Cohen tapped several Point72 employees to serve double duty for the firm and the Mets after he acquired the team. The Mets have gradually moved to build out their own operation under Cohen’s stewardship, recruiting a new chief legal officer from the Texas Rangers in 2022.
Apollo
Elsewhere in the funds space, Apollo Global Management Inc. underwent a changing of its legal guard as of Jan. 1 when longtime chief legal officer John Suydam transitioned into a senior advisory and partner role at the New York-based private equity firm. Apollo disclosed in a securities filing last month that Suydam will receive $1 million in base salary in his new role.
Apollo gave Suydam a roughly $8.4 million pay package during 2022. Whitney Chatterjee, a former Sullivan & Cromwell partner hired last year as general counsel for Apollo’s asset management and retirement services businesses, took over this month from Suydam. Christian Weideman, Apollo’s former general counsel, earned nearly $5.8 million in that role last year. Weideman has since left Apollo to replace the retired Scott Hoffman in the top legal job at Lazard Ltd.
CVC Capital Partners
CVC Capital Partners Ltd., a London-based private equity firm, announced this month its hire of Allen & Overy senior litigation and restructuring partner Brechje van der Velden to be its legal chief as of March 1, 2024. She succeeds CVC’s former global general counsel Lauren Livingston, who stepped down this month to start her own leadership advisory and coaching business.

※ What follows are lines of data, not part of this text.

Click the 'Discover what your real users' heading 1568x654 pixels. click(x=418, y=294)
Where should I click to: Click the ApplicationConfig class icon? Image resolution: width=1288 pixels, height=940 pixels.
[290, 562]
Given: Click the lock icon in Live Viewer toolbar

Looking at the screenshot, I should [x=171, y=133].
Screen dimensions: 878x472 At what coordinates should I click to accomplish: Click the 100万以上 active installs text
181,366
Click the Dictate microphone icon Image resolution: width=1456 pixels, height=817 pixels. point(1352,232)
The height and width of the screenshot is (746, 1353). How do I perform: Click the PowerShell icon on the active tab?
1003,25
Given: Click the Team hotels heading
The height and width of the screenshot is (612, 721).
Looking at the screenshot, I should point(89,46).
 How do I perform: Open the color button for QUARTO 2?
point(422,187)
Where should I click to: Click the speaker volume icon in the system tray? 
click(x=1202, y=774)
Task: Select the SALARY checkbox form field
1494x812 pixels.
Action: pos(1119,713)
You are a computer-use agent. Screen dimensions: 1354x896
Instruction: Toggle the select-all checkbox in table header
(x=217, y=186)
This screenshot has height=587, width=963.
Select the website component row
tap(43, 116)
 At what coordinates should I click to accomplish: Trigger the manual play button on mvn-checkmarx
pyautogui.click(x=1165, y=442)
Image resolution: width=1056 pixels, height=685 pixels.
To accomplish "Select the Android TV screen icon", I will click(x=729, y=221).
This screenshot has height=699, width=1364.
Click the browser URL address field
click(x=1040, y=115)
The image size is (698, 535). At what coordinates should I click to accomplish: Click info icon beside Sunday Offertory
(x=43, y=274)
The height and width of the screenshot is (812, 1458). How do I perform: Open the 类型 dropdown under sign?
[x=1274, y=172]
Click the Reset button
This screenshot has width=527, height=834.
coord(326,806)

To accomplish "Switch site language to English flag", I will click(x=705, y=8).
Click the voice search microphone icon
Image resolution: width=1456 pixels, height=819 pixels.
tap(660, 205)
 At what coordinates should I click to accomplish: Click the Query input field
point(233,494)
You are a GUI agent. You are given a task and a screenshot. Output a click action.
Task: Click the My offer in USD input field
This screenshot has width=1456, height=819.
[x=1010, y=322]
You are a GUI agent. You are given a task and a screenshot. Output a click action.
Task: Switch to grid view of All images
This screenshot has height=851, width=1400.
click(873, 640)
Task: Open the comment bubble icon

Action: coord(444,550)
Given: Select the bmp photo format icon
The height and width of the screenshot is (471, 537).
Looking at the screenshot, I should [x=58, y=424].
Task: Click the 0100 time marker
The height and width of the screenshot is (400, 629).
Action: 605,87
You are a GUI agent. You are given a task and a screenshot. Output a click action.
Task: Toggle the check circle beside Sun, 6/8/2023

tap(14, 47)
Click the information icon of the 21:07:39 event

CVC, which last year postponed a planned initial public offering in Amsterdam, gets its new top lawyer from Allen & Overy as the latter is poised to combine next month with Shearman & Sterling and create transatlantic legal giant A&O Shearman. Allen & Overy’s van der Velden has been head of the law firm’s Netherlands office and a member of its global executive committee.
Pimco
Pacific Investment Management Co. LLC tapped managing director and general counsel for global regulatory and litigation Sung-Hee Suh to become global general counsel for the Newport Beach, Calif.-based bond giant as of Jan. 1. Suh succeeds Pimco’s longtime legal chief David Flattum, who is retiring but will remain a consultant to the firm through the end of this year.